В эпоху, когда относительны ценности, когда ценности смещены, единственным смыслом, единственным абсолютом остается ритуал. Вот это ужасно, наверное, звучит, но когда ты не можешь опираться ни на дружеские чувства, ни на мораль, ни на сострадание, ну, то есть когда все трещит, единственной основой жизни остаются какие-то числовые ряды (что, кстати говоря, очень хорошо показано в Триера в «Нимфоманке»).
Вот мне кажется, что Хармс был жертвой ритуала, потому что все в его жизни было ритуал: его отношения с женщинами, его шифрованные записки, его творчество, во многих отношениях, конечно, подчиненное темным, каким-то совершенно иррациональным закономерностям. Я думаю, что здесь в огромной степени важна была попытка вот того, что он сам называл чистотой порядка. Он пишет: «Мне в жизни дорога только чистота порядка», — то есть беспримерность. Когда у тебя нет абсолютных ценностей, то абсолютной ценностью для тебя становятся либо деньги (что довольно часто было в русской литературе), либо карьера, условно говоря, либо, ничего не поделаешь, навязанные себе законы невроза. И вот этим законам невроза Хармс был верен абсолютно.
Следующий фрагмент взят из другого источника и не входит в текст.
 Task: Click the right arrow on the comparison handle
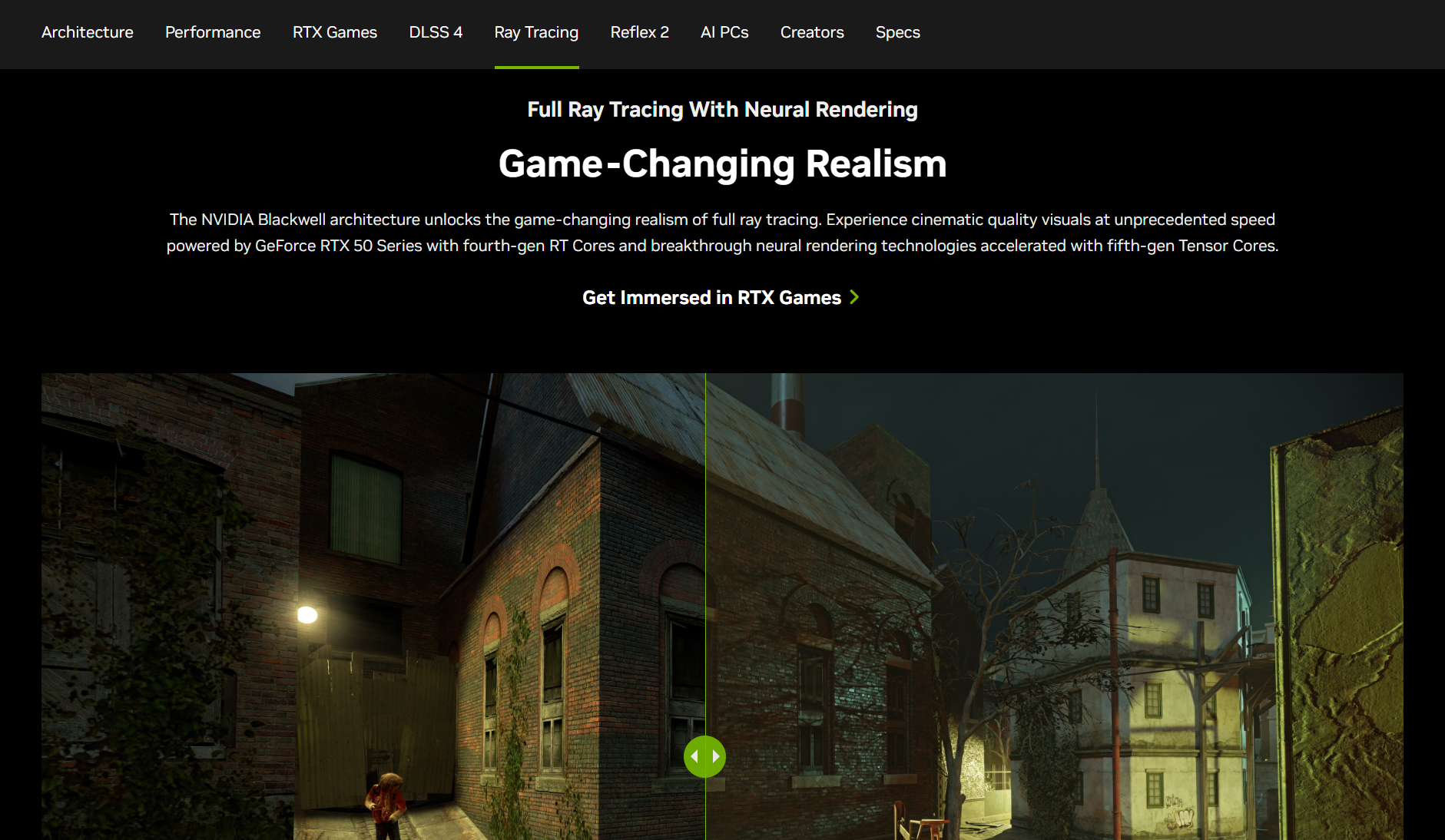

Права глубоко, на мой взгляд, Анна Герасимова (она же Умка), которая в своей работе о поэтике обэриутов, в своей кандидатской диссертации писала, что смешное у обэриутов не намеренно, они не хотели писать смешно. То, что у них получается юмористически, гротескно, буффонадно — это скорее совершенно непредусмотренный эффект. Это абсурд, а абсурд — явление строго логическое. Но их абсурд был подчинен строгой дисциплине. Они таким образом нарушали уродливую логику бытия.
У Хармса есть абсолютно темные эзотерические тексты, как, например, «Лапа». Трактовку ее предлагает Лада Панова в своей недавней работе «Мнимое сиротство». И тоже трактовка эта настолько сложна, что дай бог мне наполовину ее понимать. Я думаю, что здесь очень многие вчитывают в Хармса какие-то произвольные вещи. Панова как раз пытается его прочесть аутентично, строго исходя из круга его чтения. Но мне кажется, что не надо так уж проникать в сложные коннотации, в сложные абсурдистские его ходы; нужно воспринимать это как попытку сломать абсурд реальности, как попытку выстроить альтернативный абсурд.